Il a rappelé par ailleurs que lesdites conventions «n’ont pas été renouvelées depuis 2006, mis à part un avenant, introduit en 2007, portant sur quelques modifications minimes». Résultat: ces conventions sont «caduques» depuis 2009 et les tarifs des prestations médicales sur la base desquelles sont calculés les droits aux remboursements des différents actes médicaux pour les assurés sociaux «sont dépassés».

Le ministre a, par la suite, précisé que l’Agence nationale de l’assurance maladie (ANAM) a multiplié les tentatives, sous la supervision du département qu’il dirige, pour renouveler lesdites conventions et réviser les TNR, en vain. «Le retard de renouvellement de ces conventions porte préjudice aux assurés qui paient les prestations médicales à un prix supérieur à la TNR, alors qu’ils sont remboursés sur la base d’une tarification de référence dépassée».

Il convient de rappeler que trois conventions régissant les relations de la Caisse nationale de sécurité sociale (CNSS) et des prestataires de soins qui avaient introduit une nouvelle TNR, avaient été signées, le 13 janvier 2020, par l’ANAM, la CNSS et les représentants des médecins du secteur privé. Cette décision a par la suite reçu le veto du ministère de l’Economie et des Finances, sous la tutelle duquel se trouve la CNSS, et du secrétariat général du gouvernement (SGG).

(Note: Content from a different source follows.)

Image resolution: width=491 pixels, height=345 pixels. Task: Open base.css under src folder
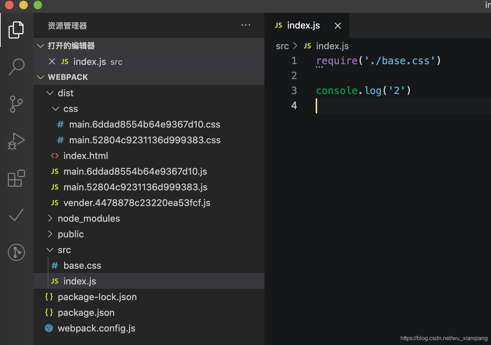[x=82, y=266]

La raison évoquée pour ce blocage est le refus de la Caisse nationale des organismes de prévoyance sociale (CNOPS) de signer ces conventions. Son président, Abdelaziz Adnane, avait justifié sa décision par les impacts négatifs de cette revalorisation des TNR sur les régimes de l’AMO, les couvertures complémentaires, les régimes subventionnés par l’Etat et la mutuelle des FAR.

Selon les précisions apportées dans sa réponse, Khalid Aït Taleb explique que l’ANAM avait déjà réalisé une étude sur l’impact financier desdites conventions sur les organismes gestionnaires de l’AMO, sans toutefois convaincre la CNOPS de les adopter. D’autres mesures ont également été prises par l’Agence pour «contrôler les dépenses médicales», notamment le développement de la médecine préventive, la sensibilisation sur la prescription du générique et la lutte contre les fraudes conformément à la réglementation en vigueur.

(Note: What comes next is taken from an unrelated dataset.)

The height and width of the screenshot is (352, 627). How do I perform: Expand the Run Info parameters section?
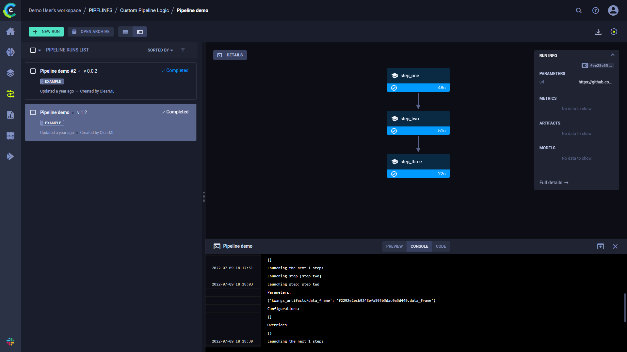[552, 73]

Face à ce blocage et pour adopter une nouvelle approche de conventionnement, l’ANAM a convié, le 17 mars 2022, les syndicats des médecins du secteur privé à une réunion avec l’objectif d’enclencher les négociations sur les termes des nouvelles conventions nationales, fait savoir Khalid Aït Taleb, sans toutefois donner plus de précisions.

«Au cours de cette réunion, le ministre de la Santé et de la Protection sociale a donné ses instructions au directeur de l’ANAM et les directions de la santé concernées par cette révision pour entamer les négociations avec les signataires des conventions nationales, à savoir le Collège syndical national des médecins spécialistes privés, l’Association nationale des cliniques privées, le Syndicat national des médecins libéraux et le Syndicat national des médecins généralistes privés», confie Moulay Saïd Afif, pour Le360.

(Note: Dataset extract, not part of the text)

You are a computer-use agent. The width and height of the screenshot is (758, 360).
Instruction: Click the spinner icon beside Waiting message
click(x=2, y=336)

Pour lui, il est intéressant d’adopter de nouvelles conventions nationales et de revoir les TNR avant l’adoption du projet de loi-cadre relatif au système national de santé, approuvé en Conseil des ministres, le 13 juillet 2022.

Faisant suite aux consignes du ministre, les responsables de l’ANAM et les producteurs de soins ont tenu plusieurs réunions pour dresser les premiers traits de ces conventions. «On a tenu des réunions et on a finalisé un cadre conventionnel, notamment les incitations à accorder aux médecins, les délais d’octroi des prises en charge, le restant à charge, la digitalisation de la procédure d’octroi des prises en charge, etc.», déclare Moulay Saïd Afif.

Les jalons des nouvelles conventions étant posés, des discussions sur les TNR des consultations, des journées de réanimation, les lits d’hospitalisation, seront menées dans un premier temps entre les officiels et les producteurs de soins. S’ensuivront des négociations sur les TNR des autres actes. «Ces dernières seront menées spécialité par spécialité», précise le syndicaliste.